Start of Block

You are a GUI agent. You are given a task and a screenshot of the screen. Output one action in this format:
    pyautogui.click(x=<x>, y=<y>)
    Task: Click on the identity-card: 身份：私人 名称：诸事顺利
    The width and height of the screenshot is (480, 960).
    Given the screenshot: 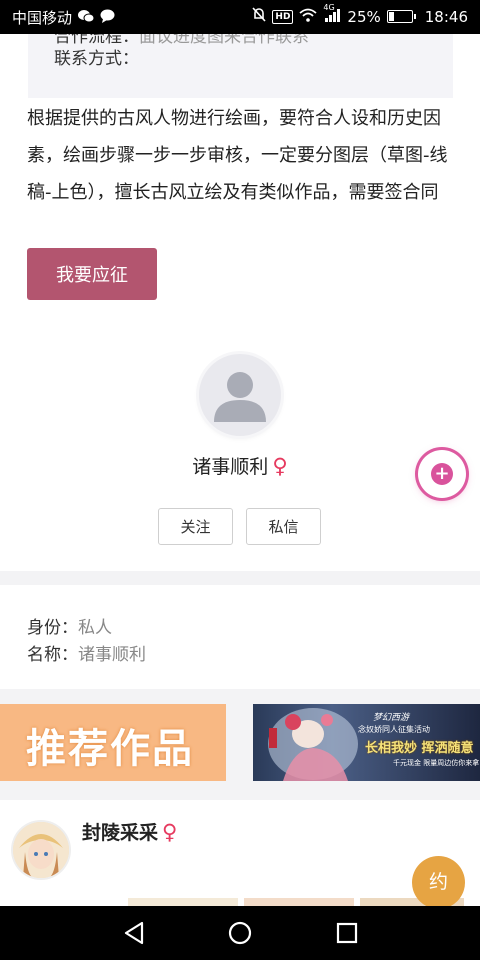 What is the action you would take?
    pyautogui.click(x=240, y=637)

End of Block

**PROBLEM TO SOLVE**
Reproduce the lines from the beginning through the line containing "The width and", substituting "screen capture" for every occurrence of "screenshot" and leaving everything else unchanged.

**RESULT OF THE EXERCISE**
You are a GUI agent. You are given a task and a screen capture of the screen. Output one action in this format:
    pyautogui.click(x=<x>, y=<y>)
    Task: Click on the identity-card: 身份：私人 名称：诸事顺利
    The width and height of the screen capture is (480, 960).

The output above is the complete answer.